Assicurazione contro il terremoto

La terra trema e c’è poco da fare. La paura del terremoto sta diventando un motivo di panico tra la gente, e non senza motivazione: il sisma che ha colpito l’Emilia il 20 e il 29 Maggio ne è la dimostrazione più lampante.

Ma in tempo di crisi anche essere “terremotati” è diventato un lusso che gli italiani non si possono permettere.

La notizia ha iniziato a trapelare fin dai primi giorni dopo l’emergenza in Emilia Romagna e ha scatenato non poche polemiche: gli sfollati emiliani rischiano di pagarsi da soli la ricostruzione.

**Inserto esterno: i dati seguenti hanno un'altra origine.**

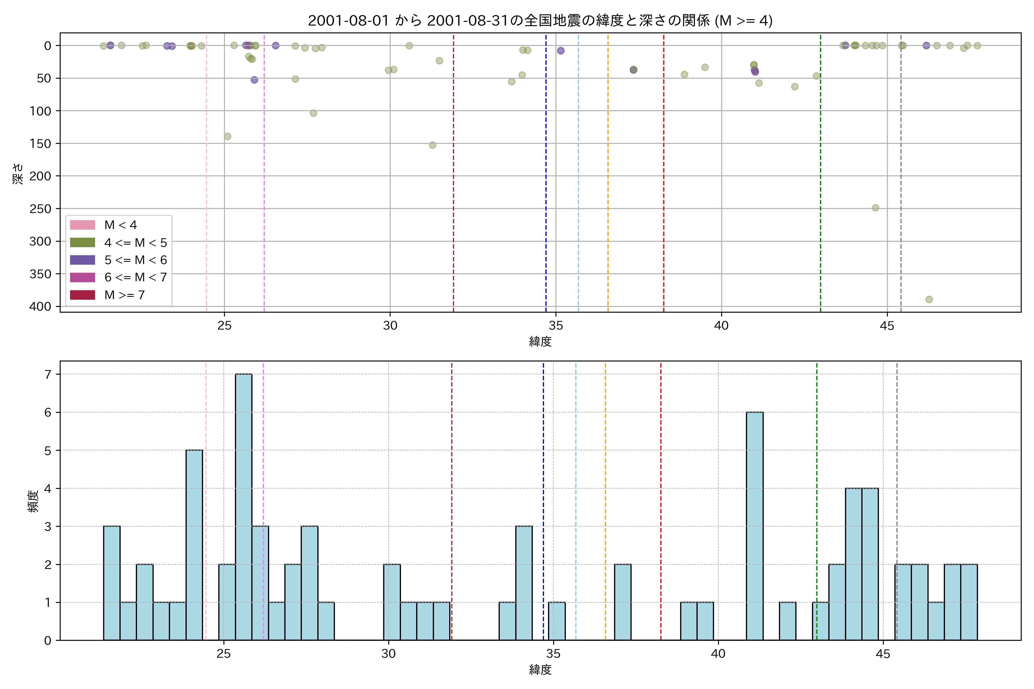The image size is (1034, 689).
Task: Click the '400' depth tick label
Action: click(x=40, y=307)
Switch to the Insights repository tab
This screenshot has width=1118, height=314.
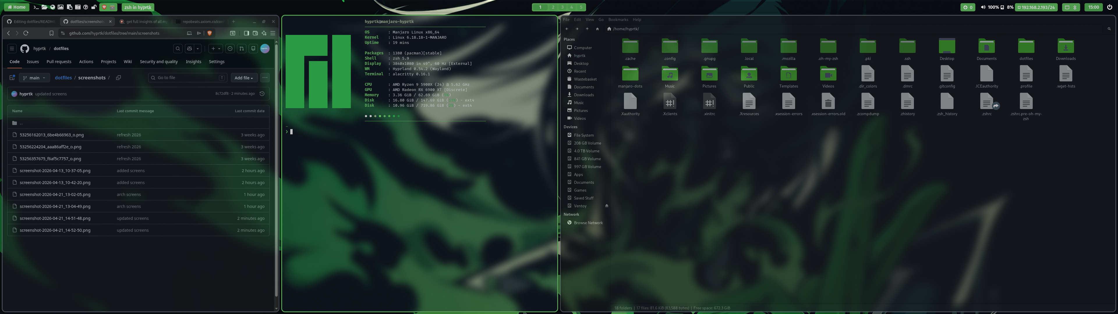(x=193, y=62)
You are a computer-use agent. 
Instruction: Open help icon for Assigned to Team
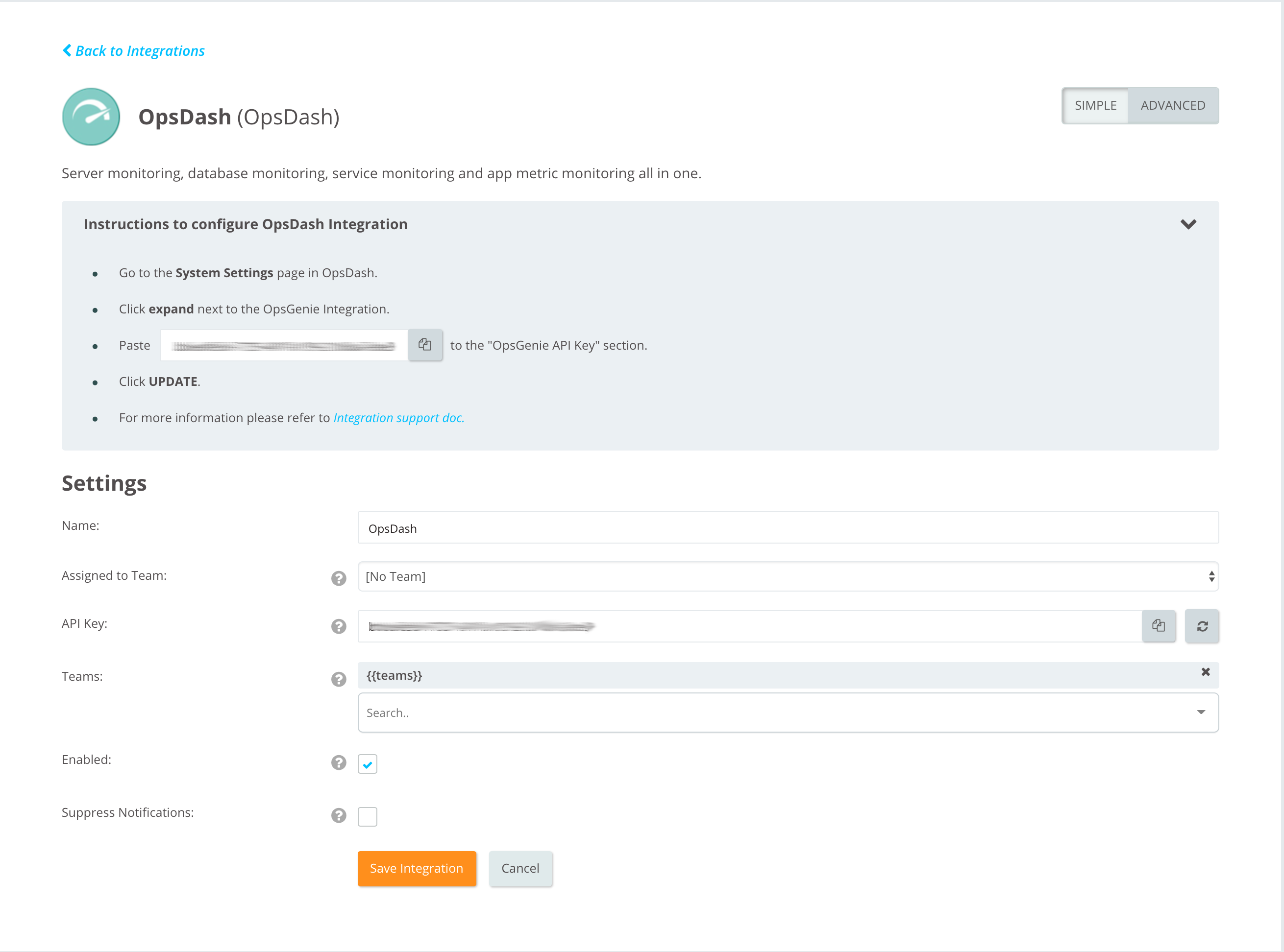click(338, 578)
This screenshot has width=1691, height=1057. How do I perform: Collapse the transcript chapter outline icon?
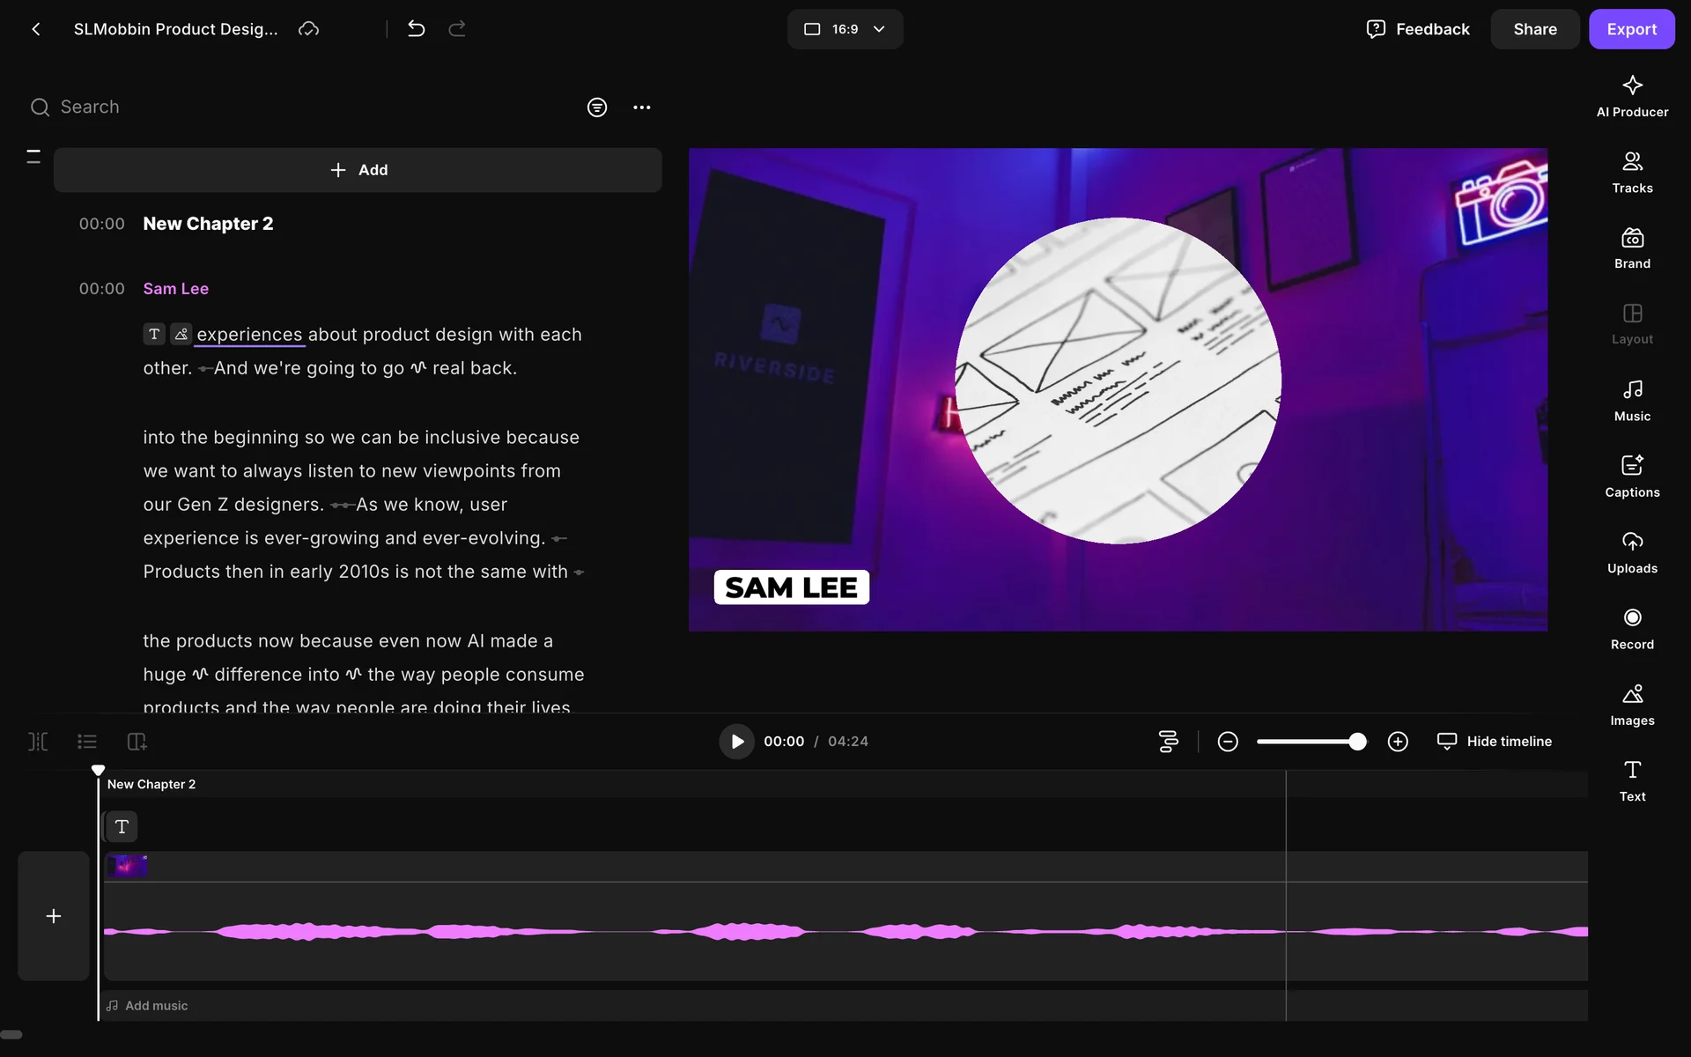[33, 157]
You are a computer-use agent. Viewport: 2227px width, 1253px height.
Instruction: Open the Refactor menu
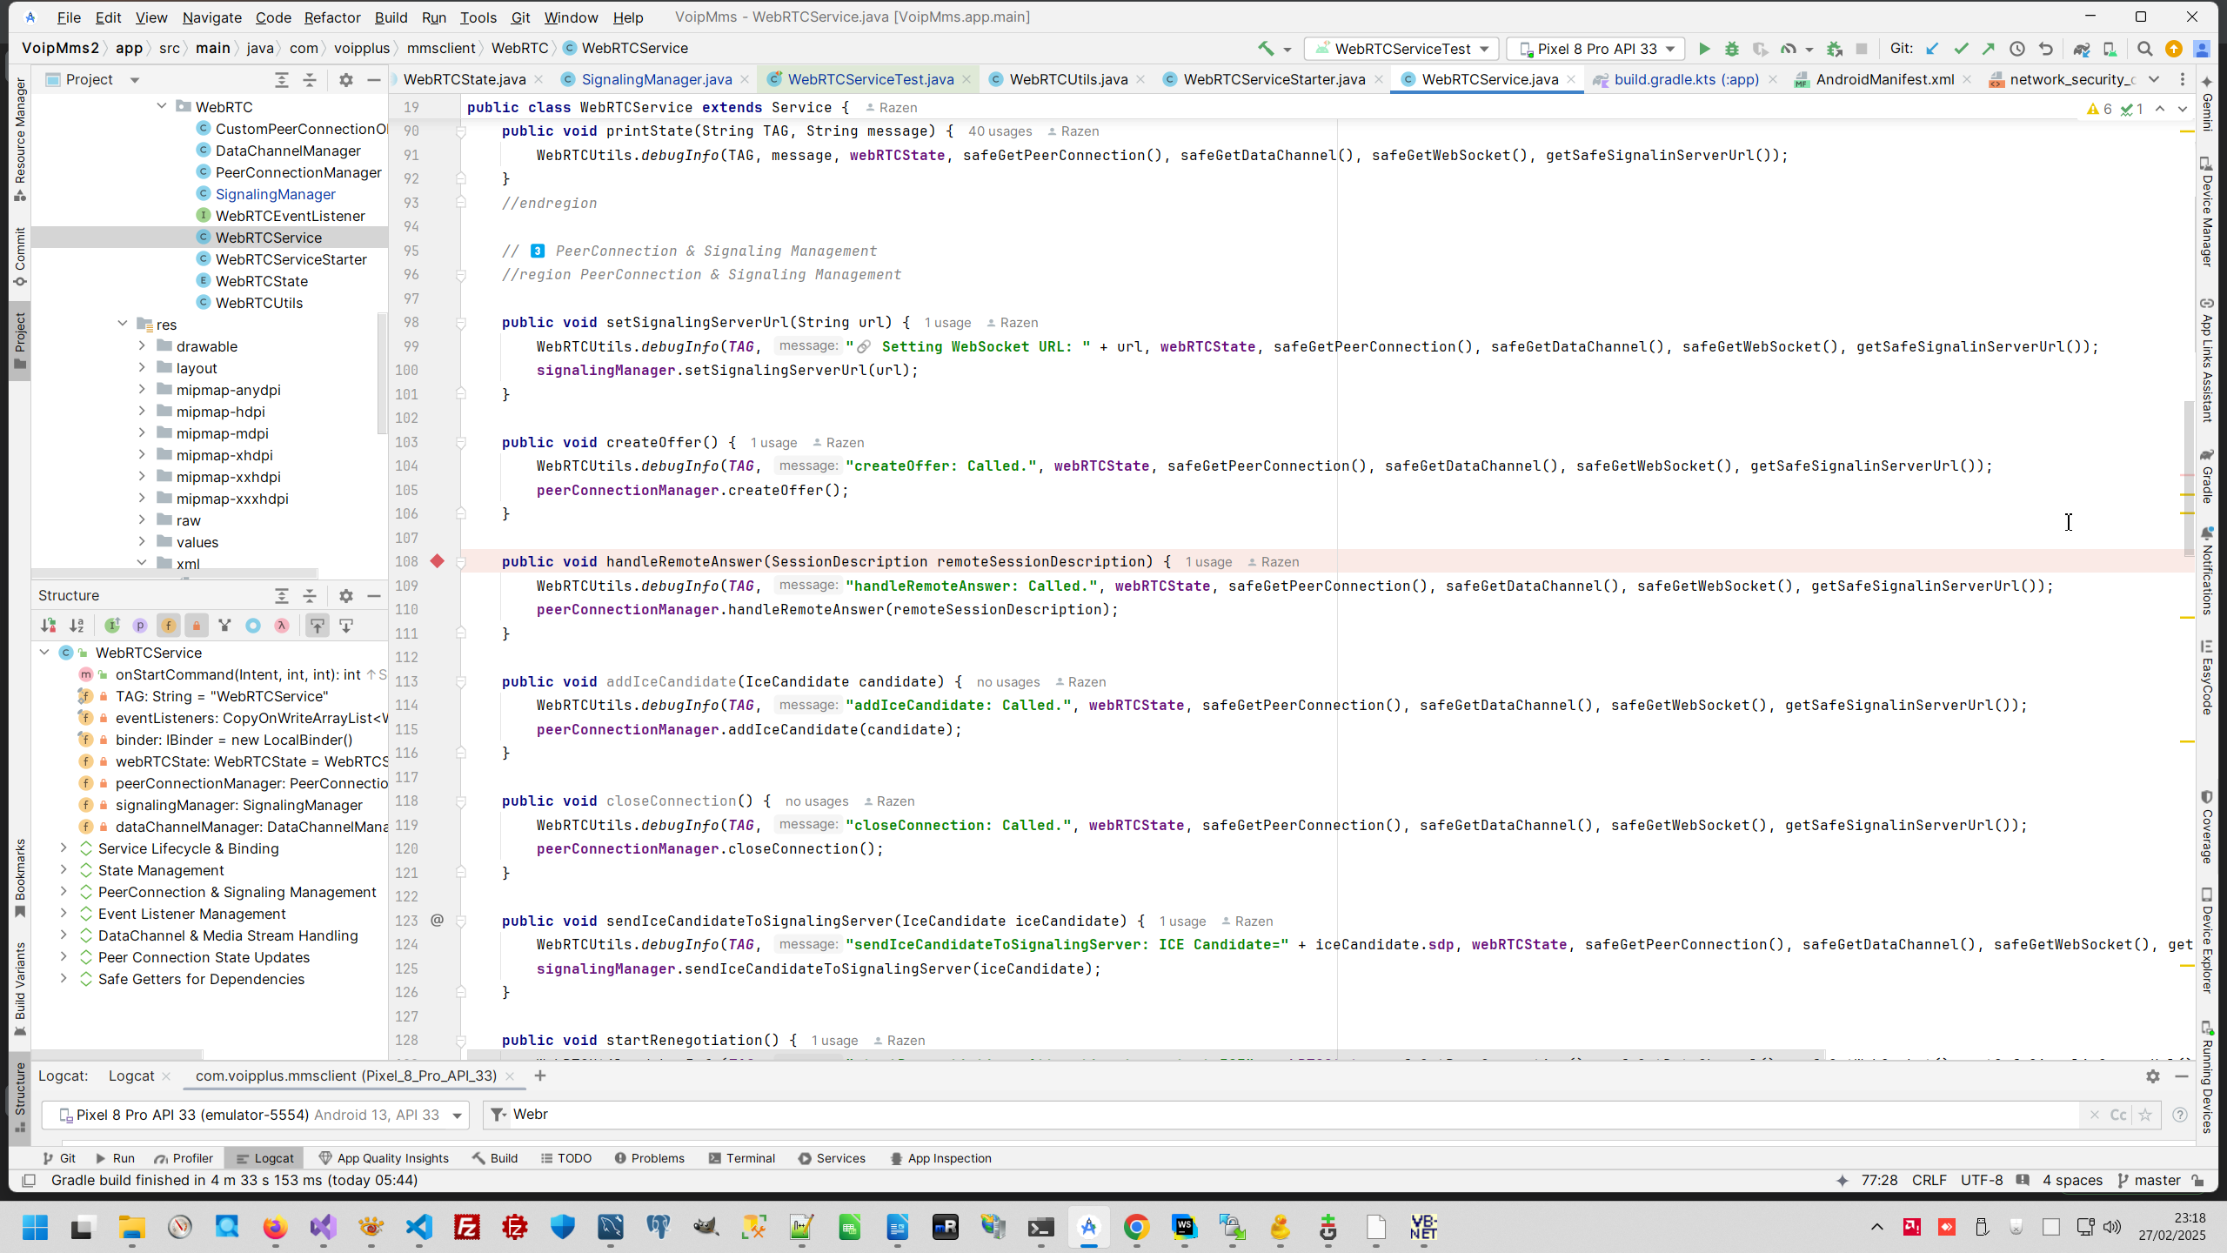point(331,17)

Nel decreto legge n.59, pubblicato in Gazzetta Ufficiale il 17 maggio scorso e intitolato Disposizioni urgenti per il riordino della Protezione Civile, si legge che “al fine di consentire l’avvio di un regime assicurativo per la copertura dei rischi derivanti da calamità naturali sui fabbricati a qualunque uso destinati, possono essere estese tutte le polizze assicurative contro qualsiasi tipo di fabbricato appartenente a privati“.

Gli italiani, cioè, devono cominciare a pensare anche all’assicurazione di casa e azienda contro le catastrofi naturali. Lo Stato, infatti, non può più permettersi di risarcirli. Secondo le stime degli esperti, nei prossimi 10 anni gli edifici urbani avranno più di 40 anni e oltre 6 milioni saranno a rischio sismico e un milione e 300mila a rischio idrogeologico.

Non tutte le compagnie assicurative e le banche, però, sono disposte a proporre questo tipo di servizio. La polizza per terremoti e altri disastri, infatti, non è inclusa nell’incendio e mediamente è richiesto al cittadino un esborso in più.  Molte polizze, inoltre, non coprono tutto il valore dell’appartamento e si fermano all’80%, se non addirittura al 50%. Per quanto riguarda i tetti di risarcimento fissati dalle compagnie, essi non superano nella maggior parte dei casi i due miliardi nel caso in cui dovesse crollare un’intera città assicurata.

Ad oggi, mancano le condizioni per questa “assicurazione su base volontaria”, che potrebbe diventare addirittura obbligatoria per non discriminare chi vive in zone a rischio, dove le compagnie assicurative potrebbero anche speculare. Potrebbe, quindi, diventare una nuova tassa da pagare.